Zé de Janu sempre morou no sítio. Um dos sítios mais distantes de Mericó. Desde criança, nunca gostou da cidade. Isso era um fato raro, pois, coisas como um dia de feira, uma festa de padroeira ou um sete de setembro na cidade para um menino do sítio chegavam a ser motivos de deslumbramentos. Mas ele, diziam os próprios pais, só ia se fosse obrigado. Parecia um bicho do mato.

E assim se fez homem, juntou-se com uma jovem da redondeza e vivia em extrema simplicidade e tão integrado àquele ambiente, que parecia fazer parte da paisagem íngreme e espinhosa do pé da Serra dos Ventos, onde moravam.

Podia-se até esperar que a mulher o incentivasse ao convívio social, pelo menos a ir mais à feira, à missa, a uma procissão... Mas como se dizia por aquelas bandas, "para cada panela há um texto" e ela era tão ou mais antissocial do que ele. Tanto era que, numa rara oportunidade em que algum estranho lhe batia à porta, se estivesse sozinha não atendia e se o marido estivesse ficava no quarto ou na cozinha e de lá só saía quando a visita fosse embora. Até com o marido a sua conversa era mínima, quase monossilábica.

Outra característica do casal era a extrema pobreza herdada dos pais e dos avós que sempre viveram espremidos numa pequena posse de terra encravada na encosta da serra, tão íngreme que se tinha a impressão de que ao sair da casa alguém poderia cair e rolar ladeira abaixo.

Naqueles tempos, na zona rural, o referencial de riqueza era ter uma casa de tijolos caiada, com alpendre, cadeiras na sala, um rádio e pelo menos uma rês.

O referencial de extrema pobreza poderia ser personalizado por Zé de Janu. Morava numa casa de taipa, com varas e forquilhas aparentes por falta de reboco, com uma esteira no chão da sala onde faziam as refeições, uma trempe de pedras na cozinha servindo de fogão, uma cama de varas trançadas forrada com capim seco e, completando a mobília, um velho baú e um guarda-louça de compensado, herdados da avó, já bastante maltratados pelo tempo e pelo cupim.

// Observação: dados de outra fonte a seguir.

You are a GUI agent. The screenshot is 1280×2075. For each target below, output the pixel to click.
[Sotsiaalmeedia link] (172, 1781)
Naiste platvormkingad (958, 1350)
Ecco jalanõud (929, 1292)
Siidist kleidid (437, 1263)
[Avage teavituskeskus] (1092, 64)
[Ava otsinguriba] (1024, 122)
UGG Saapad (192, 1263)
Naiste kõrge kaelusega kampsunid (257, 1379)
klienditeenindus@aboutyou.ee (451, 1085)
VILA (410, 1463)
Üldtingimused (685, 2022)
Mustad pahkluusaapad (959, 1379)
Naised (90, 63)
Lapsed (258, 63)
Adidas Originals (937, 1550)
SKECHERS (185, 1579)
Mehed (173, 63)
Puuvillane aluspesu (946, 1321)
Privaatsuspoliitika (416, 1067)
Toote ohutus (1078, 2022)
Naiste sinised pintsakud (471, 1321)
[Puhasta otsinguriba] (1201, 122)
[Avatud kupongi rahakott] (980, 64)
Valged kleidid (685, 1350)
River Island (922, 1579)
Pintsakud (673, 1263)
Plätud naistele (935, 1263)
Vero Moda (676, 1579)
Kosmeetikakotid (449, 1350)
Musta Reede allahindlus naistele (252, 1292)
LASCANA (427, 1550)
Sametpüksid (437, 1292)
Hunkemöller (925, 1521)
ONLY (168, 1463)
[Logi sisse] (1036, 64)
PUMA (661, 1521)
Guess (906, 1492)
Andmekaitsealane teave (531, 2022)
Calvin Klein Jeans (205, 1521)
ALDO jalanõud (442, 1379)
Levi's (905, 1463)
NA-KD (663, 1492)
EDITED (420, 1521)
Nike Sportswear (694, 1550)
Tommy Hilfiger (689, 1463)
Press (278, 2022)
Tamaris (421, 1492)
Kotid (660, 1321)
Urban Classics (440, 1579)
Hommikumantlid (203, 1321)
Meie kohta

Com pouco mais de um ano de casado, estava Zé brocando um pedaço de mato para a plantação de um novo roçado quando a sogra chegou às pressas, esbaforida:

- Zé, homi! Corre na rua atrai de dona Branca qui tua mulé tá sintino dô pa tê minino!

- E tem qui i mermo? - Falou, tirou o chapéu, coçou a cabeça suada e fez uma careta.

- Tás abiloulado, é homi? Tem de i logo! E tome imprestado o burro de cumpade Sivirino, qui  Branca parteira num vai guentá andá  de apés até esse fim de mundo, não.

Passadas três horas, chegavam à porta de Dona Branca: o burro ensopado de suor e Zé de Janu, além de incomodado por estar naquele ambiente urbano que lhe fazia sentir um peixe fora d'água, extremamente constrangido por ter de bater à porta de Dona Branca, com quem nunca, sequer, falara e ainda pedir para ir a sua casa, naquelas lonjuras.

Apeou-se devagar, amarrou o burro em um poste e, foi se achegando sem jeito, tomando coragem para dizer "ô de casa!". Mas nem precisou: Ela percebendo-o, abriu a porta e com a sua natural simpatia e generosidade, antecipou-se.

- Boa tarde, meu filho. Me diga o que se passa. Está querendo falar comigo?

- É sim, dona. A mãe da muié dixe pra vim buscá a sinhora qui se parece quela vai tê minino.

- Sua sogra vai ter um menino, meu filho? - Falou em tom de brincadeira, para descontraí-lo, deixá-lo mais à vontade... E funcionou. Ele relaxou um pouco e disfarçando o sorriso com o chapéu, respondeu:

- A véia minha sogra tê minino? Nã, dona! é minha muié.

Aquela era a rotina de Dona Branca, viajar pelos rincões distantes de Mericó fazendo partos, aplicando injeções, encaminhando doentes para os hospitais. E isso fazia a pé, de bicicleta, cavalo, burro... O difícil, mesmo, era ir de carro.

- Meu filho, pegue aqui um punhado de milho e égua pra esse coitado desse burro, senão ele não aguenta a volta. Enquanto isso, vou arrumar alguma coisa para você comer, que já tá amarelando de fome. E não se preocupe, que o menino espera a gente chegar!

Com a ajuda de Dona Pretinha que sempre estava por ali, ajudando Dona Branca, todas as providências foram tomadas e, pela primeira vez, Chico se viu forçado a sentar em uma mesa grande, com cadeiras altas, coisa de gente rica, mesmo; no seu entendimento.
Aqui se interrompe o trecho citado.